In the listing below, find each line containing "size" and report it.
──────── Excerpted data
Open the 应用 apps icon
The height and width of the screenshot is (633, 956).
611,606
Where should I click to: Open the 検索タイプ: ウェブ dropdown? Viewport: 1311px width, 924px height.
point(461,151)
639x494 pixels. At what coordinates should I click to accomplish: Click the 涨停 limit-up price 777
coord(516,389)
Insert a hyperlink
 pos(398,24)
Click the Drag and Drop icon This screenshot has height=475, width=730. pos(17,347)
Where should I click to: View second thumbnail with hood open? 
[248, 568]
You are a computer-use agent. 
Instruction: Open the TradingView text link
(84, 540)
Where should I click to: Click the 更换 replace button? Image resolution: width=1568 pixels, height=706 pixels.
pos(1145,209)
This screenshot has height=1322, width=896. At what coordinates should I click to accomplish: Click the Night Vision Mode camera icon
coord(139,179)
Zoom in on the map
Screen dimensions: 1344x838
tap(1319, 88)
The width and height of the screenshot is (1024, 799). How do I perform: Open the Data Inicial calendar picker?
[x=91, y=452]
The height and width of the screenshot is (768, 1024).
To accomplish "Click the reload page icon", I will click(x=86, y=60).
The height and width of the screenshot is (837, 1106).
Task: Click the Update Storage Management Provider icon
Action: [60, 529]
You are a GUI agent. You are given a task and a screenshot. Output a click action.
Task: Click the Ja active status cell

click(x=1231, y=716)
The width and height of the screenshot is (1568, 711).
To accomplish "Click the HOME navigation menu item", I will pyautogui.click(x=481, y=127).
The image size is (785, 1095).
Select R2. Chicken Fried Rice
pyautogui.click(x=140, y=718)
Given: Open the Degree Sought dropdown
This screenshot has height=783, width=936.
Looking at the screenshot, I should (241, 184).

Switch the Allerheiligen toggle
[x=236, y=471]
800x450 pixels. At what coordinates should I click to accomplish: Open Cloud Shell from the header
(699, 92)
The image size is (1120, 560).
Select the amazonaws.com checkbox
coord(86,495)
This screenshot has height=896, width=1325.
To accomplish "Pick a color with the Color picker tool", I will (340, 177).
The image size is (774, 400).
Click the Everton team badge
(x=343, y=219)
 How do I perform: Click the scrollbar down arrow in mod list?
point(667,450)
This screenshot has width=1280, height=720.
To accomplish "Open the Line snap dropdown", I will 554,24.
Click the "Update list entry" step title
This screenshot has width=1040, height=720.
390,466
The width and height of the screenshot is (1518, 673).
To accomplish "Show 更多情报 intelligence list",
────────────────
Answer to the exercise —
The image size is (785, 1095).
The image size is (1120, 560).
The image size is (774, 400).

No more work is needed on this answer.